2 . The drug delivery system of claim 1 , further comprising an aqueous vehicle for the microspheres.
3 . The drug delivery system of claim 1 , wherein the therapeutic agent has a solubility in water at 25° C. of between about 0.1 μg/ml and about 1 gm/ml.
4 . The drug delivery system of claim 1 , wherein the drug delivery system can be injected into an intraocular location through a 25 to 32 gauge syringe needle.
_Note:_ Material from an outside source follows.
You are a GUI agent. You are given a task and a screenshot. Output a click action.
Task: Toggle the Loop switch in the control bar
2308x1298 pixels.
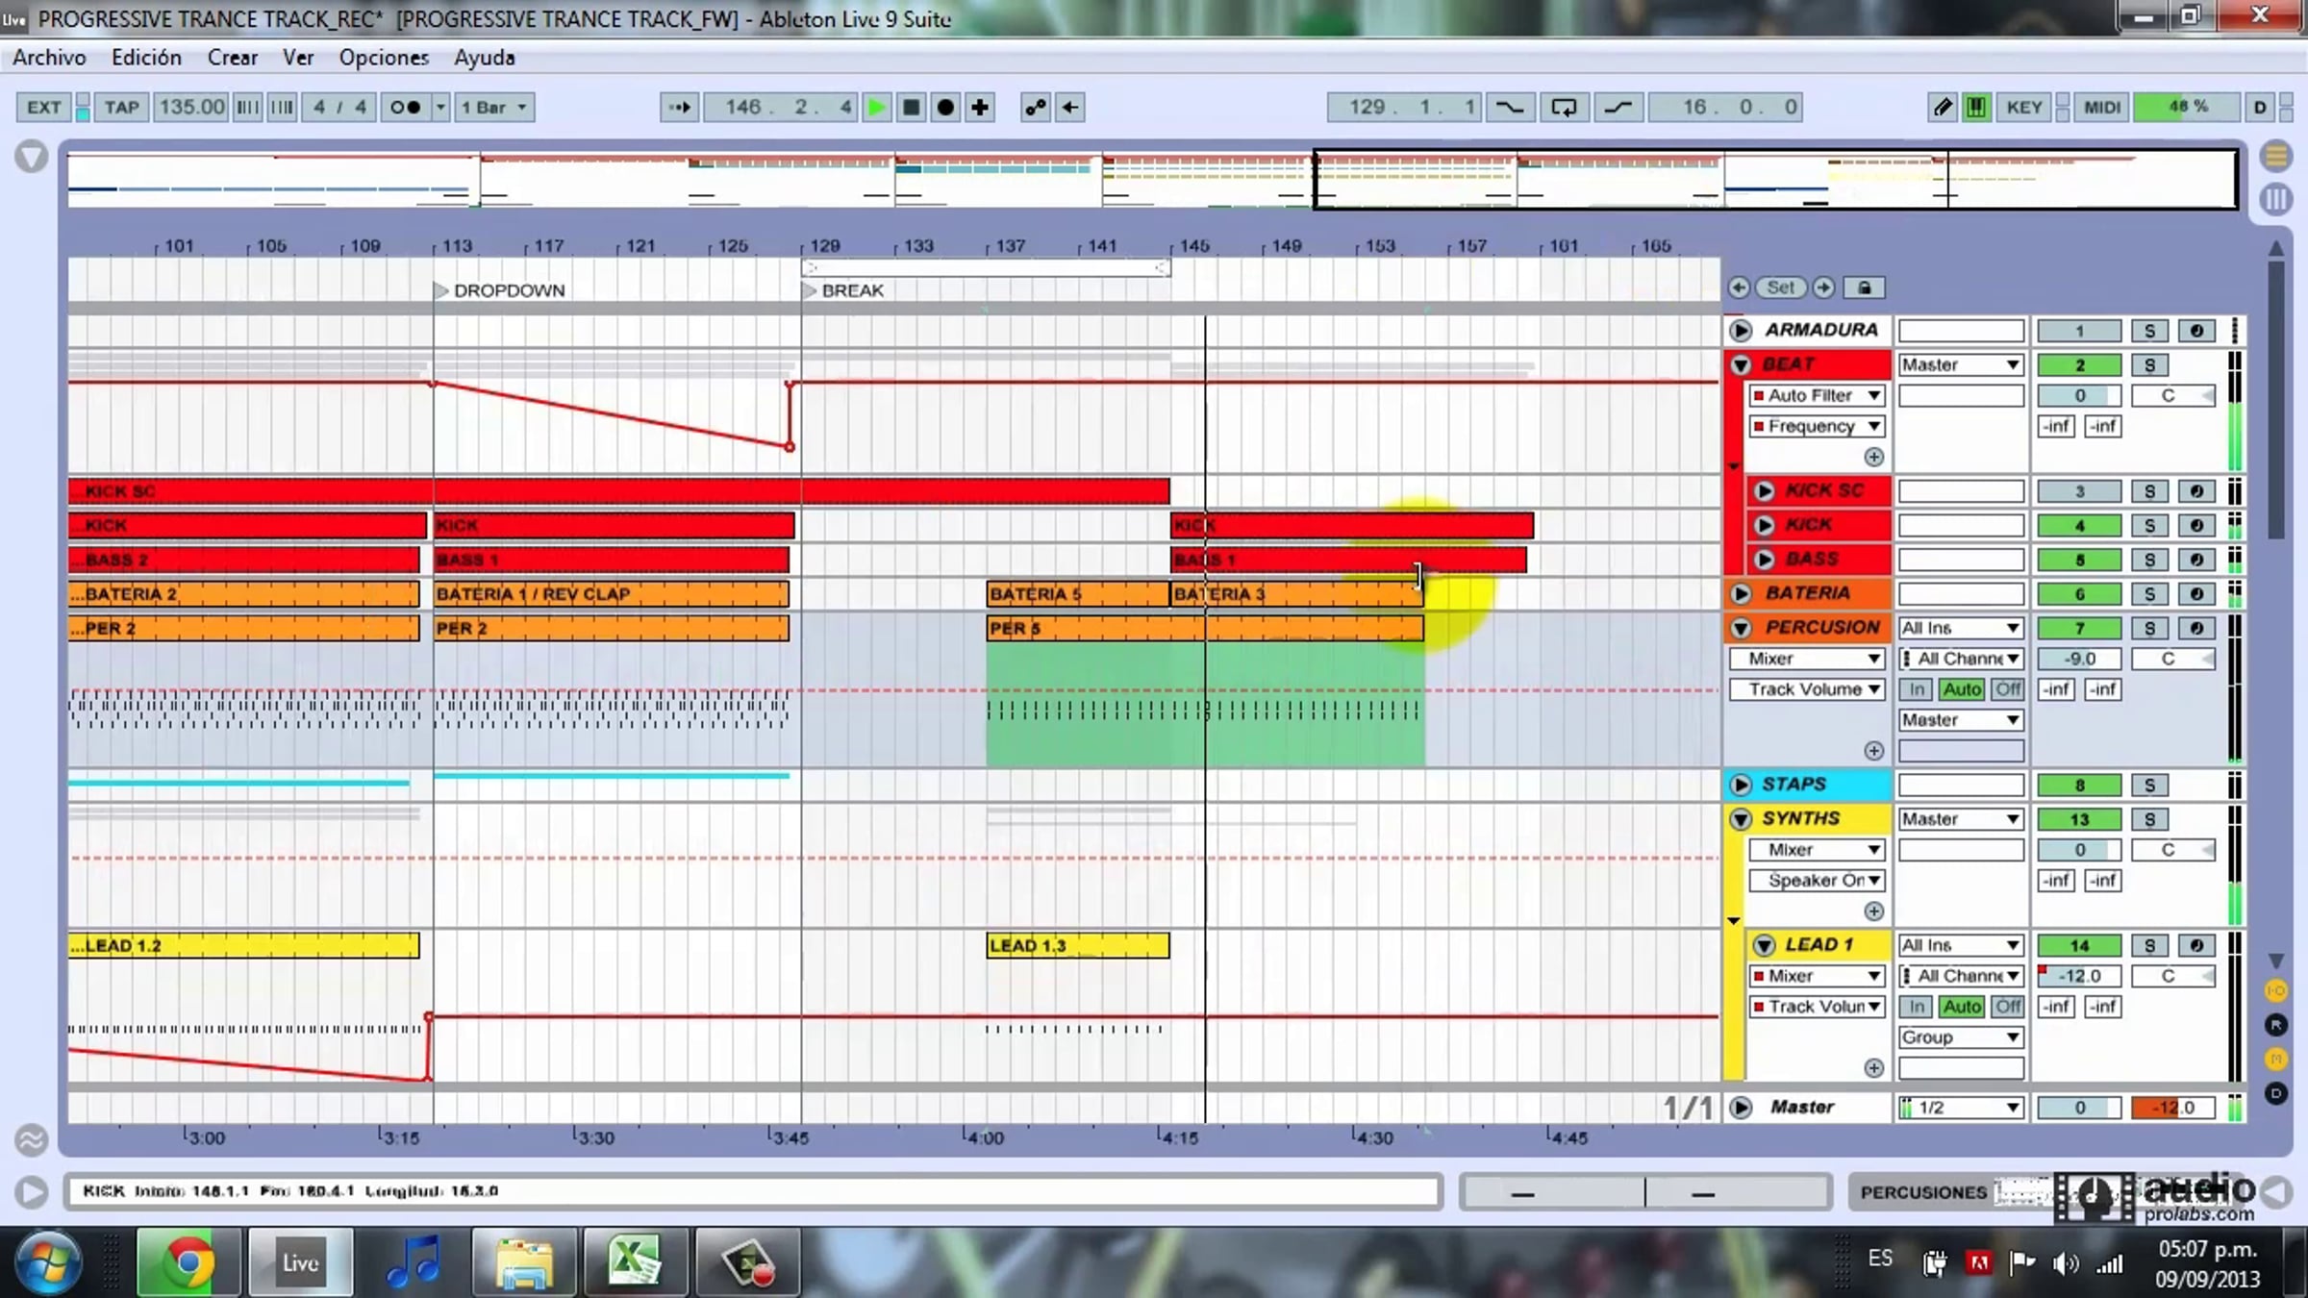(1564, 107)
5 . The drug delivery system of claim 1 , wherein the viscous carrier has a viscosity at 25° C. of between about 140,000 cps and about 500,000 cps at a shear rate of 0.1/second,
6 . The drug delivery system of claim 1 wherein the microspheres are substantially uniformly suspended in the viscous carrier composition.
7 . The drug delivery system of claim 1 wherein the therapeutic agent is a corticosteroid.
8 . The drug delivery system claim 1 wherein the viscous carrier is a hyaluronic acid.
9 . The drug delivery system claim 6 wherein the viscous carrier is a cross-linked hyaluronic acid.
10 . The drug delivery system claim 6 wherein the viscous carrier is a cross-linked polymeric hyaluronic acid with a molecular weight of about 1 million Daltons.
11 . The drug delivery system of claim 1 , wherein the microspheres comprise a poly lactide, co-glyclolide (PLGA) polymer.
12 . The drug delivery system of claim 1 , wherein the microspheres have an average diameter between about 1 microns and about 100 microns.
13 . A biocompatible, injectable intraocular drug delivery system comprising:
(a) a plurality of biodegradable microspheres, wherein the microspheres comprise a polylactide, co-glyclolide (PLGA) polymer and the microspheres have an average diameter between about 1 microns and about 100 microns, (b) a corticosteroid. incorporated by the microspheres, wherein the corticosteroid has a solubility in water at 25° C. of between about 0.1 mg/ml and about 1 gm/ml, (c) an aqueous vehicle for the microspheres, and (d) a hyaluronic acid as a viscous carrier for the microspheres, the hyaluronic acid has a viscosity at 25° C. of between about 140,000 cps and about 500,000 cps at a shear rate of 0.1/second, thereby forming a biocompatible, injectable intraocular drug delivery system which can be injected into an intraocular location through a 20 to 30 gauge syringe needle.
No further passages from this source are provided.